Your objective:
Print exactly the lines from the one containing "Given: Open the" through the last line of the records below, both included, and nothing else; omit any pictures.

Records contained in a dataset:
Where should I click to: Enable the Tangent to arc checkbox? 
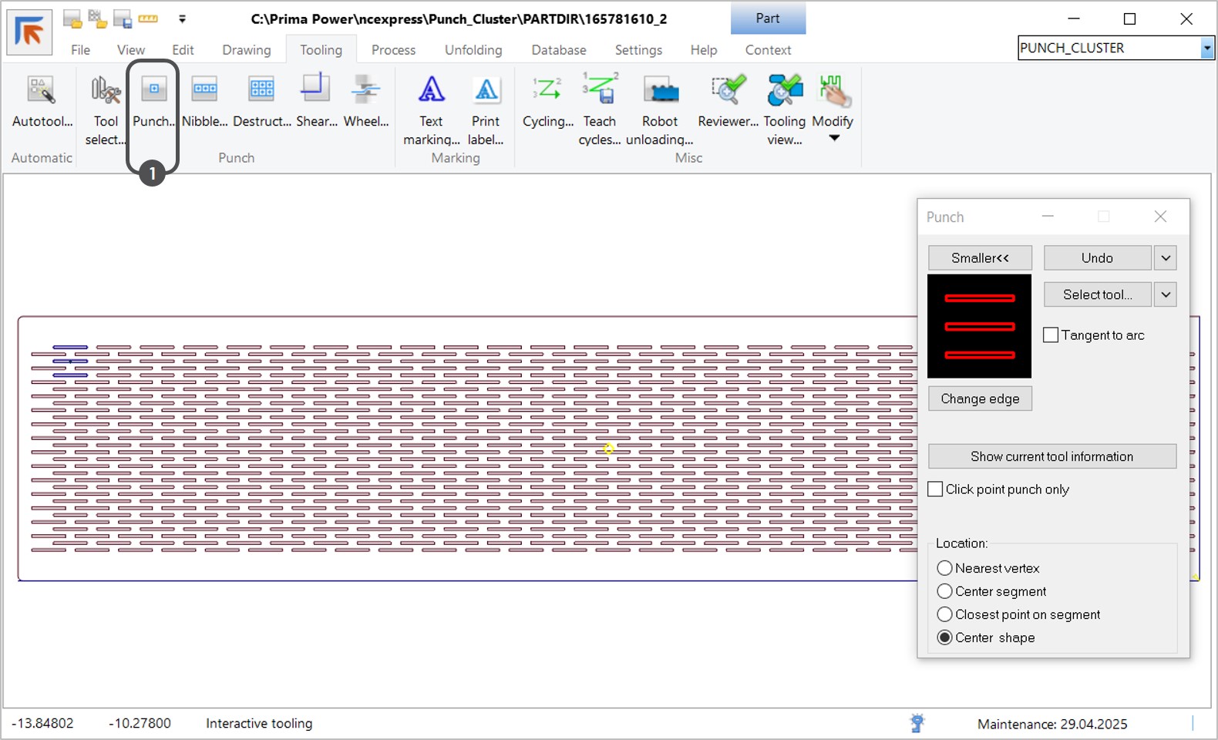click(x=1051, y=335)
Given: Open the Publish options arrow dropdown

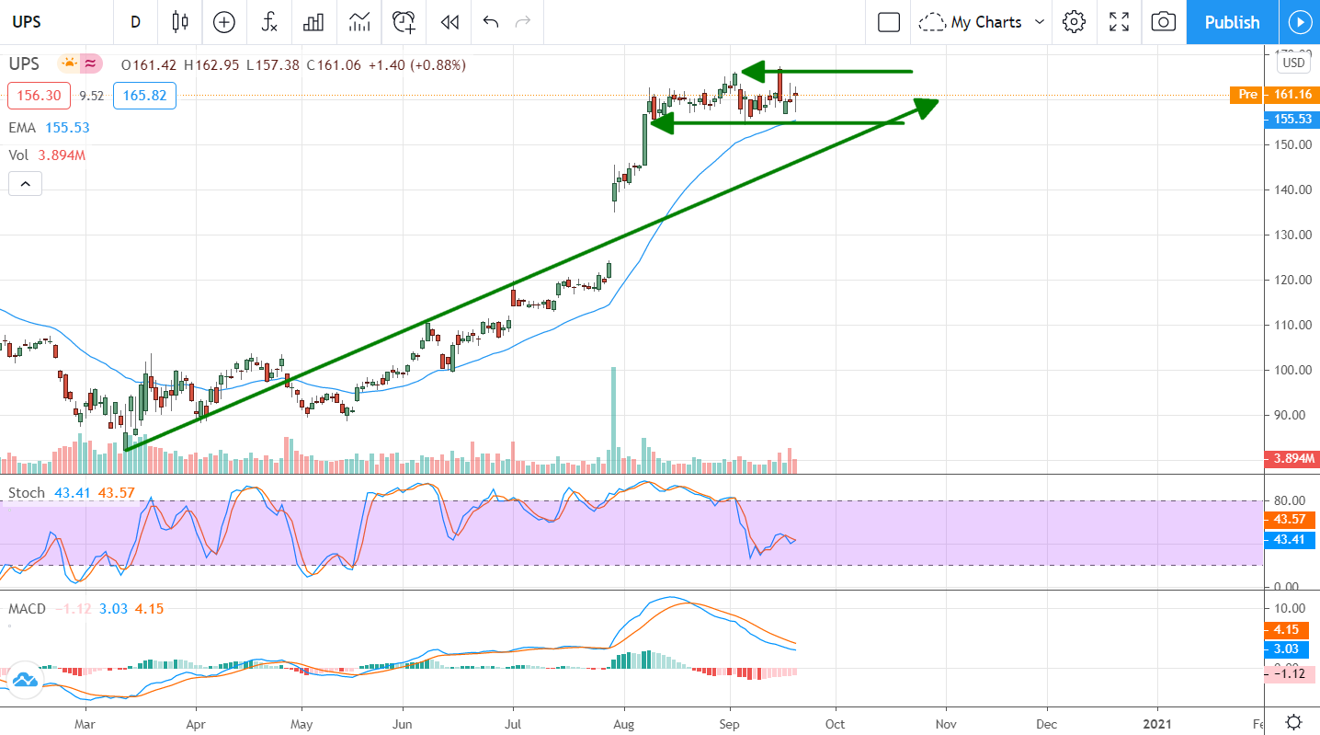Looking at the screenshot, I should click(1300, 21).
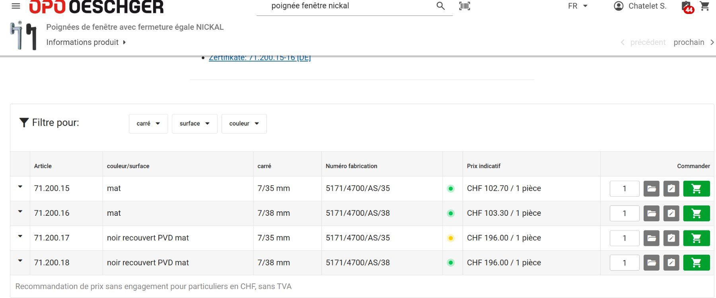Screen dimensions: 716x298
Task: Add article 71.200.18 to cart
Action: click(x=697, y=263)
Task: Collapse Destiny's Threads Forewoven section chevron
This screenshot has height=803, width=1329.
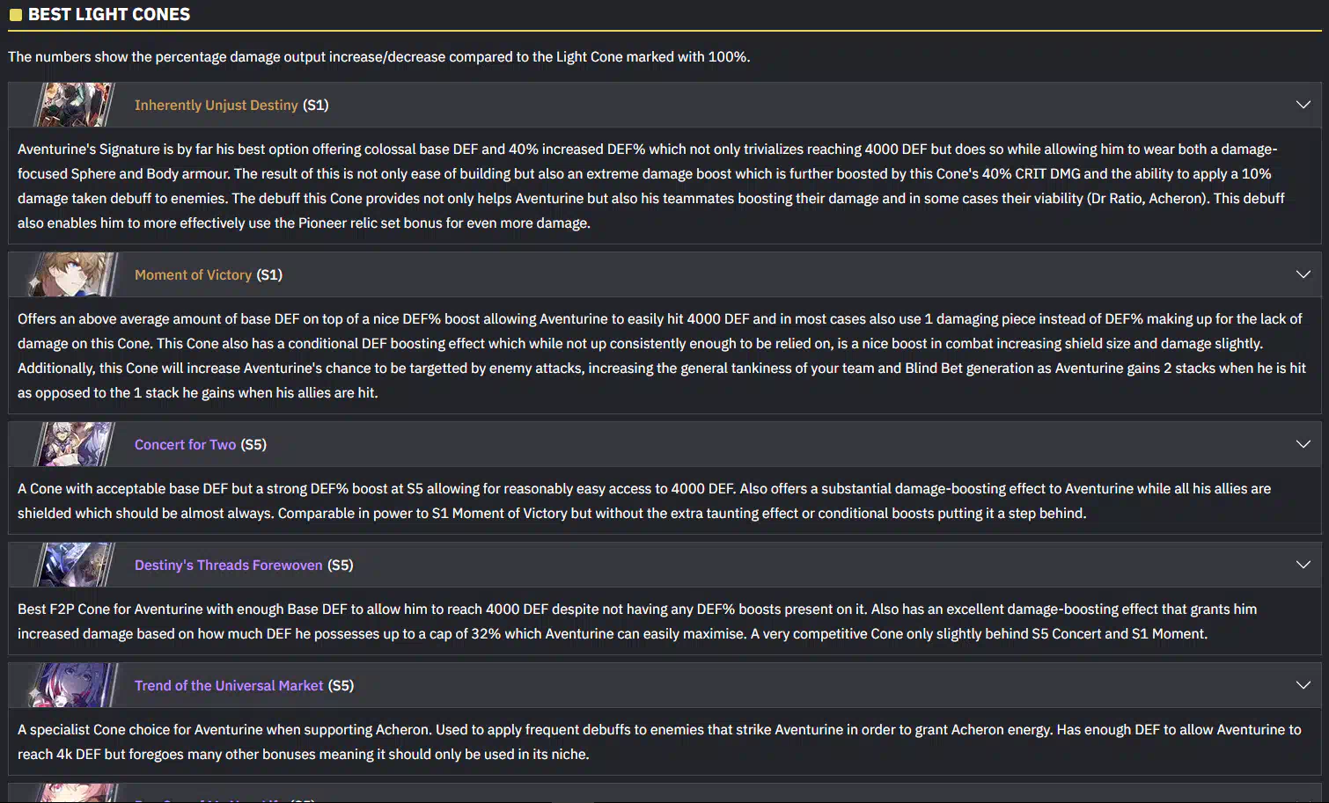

Task solution:
Given: Open the Publish options arrow dropdown

Looking at the screenshot, I should click(1300, 21).
Screen dimensions: 716x298
Task: Add article 71.200.18 to cart
Action: click(x=697, y=263)
Task: Collapse Destiny's Threads Forewoven section chevron
This screenshot has height=803, width=1329.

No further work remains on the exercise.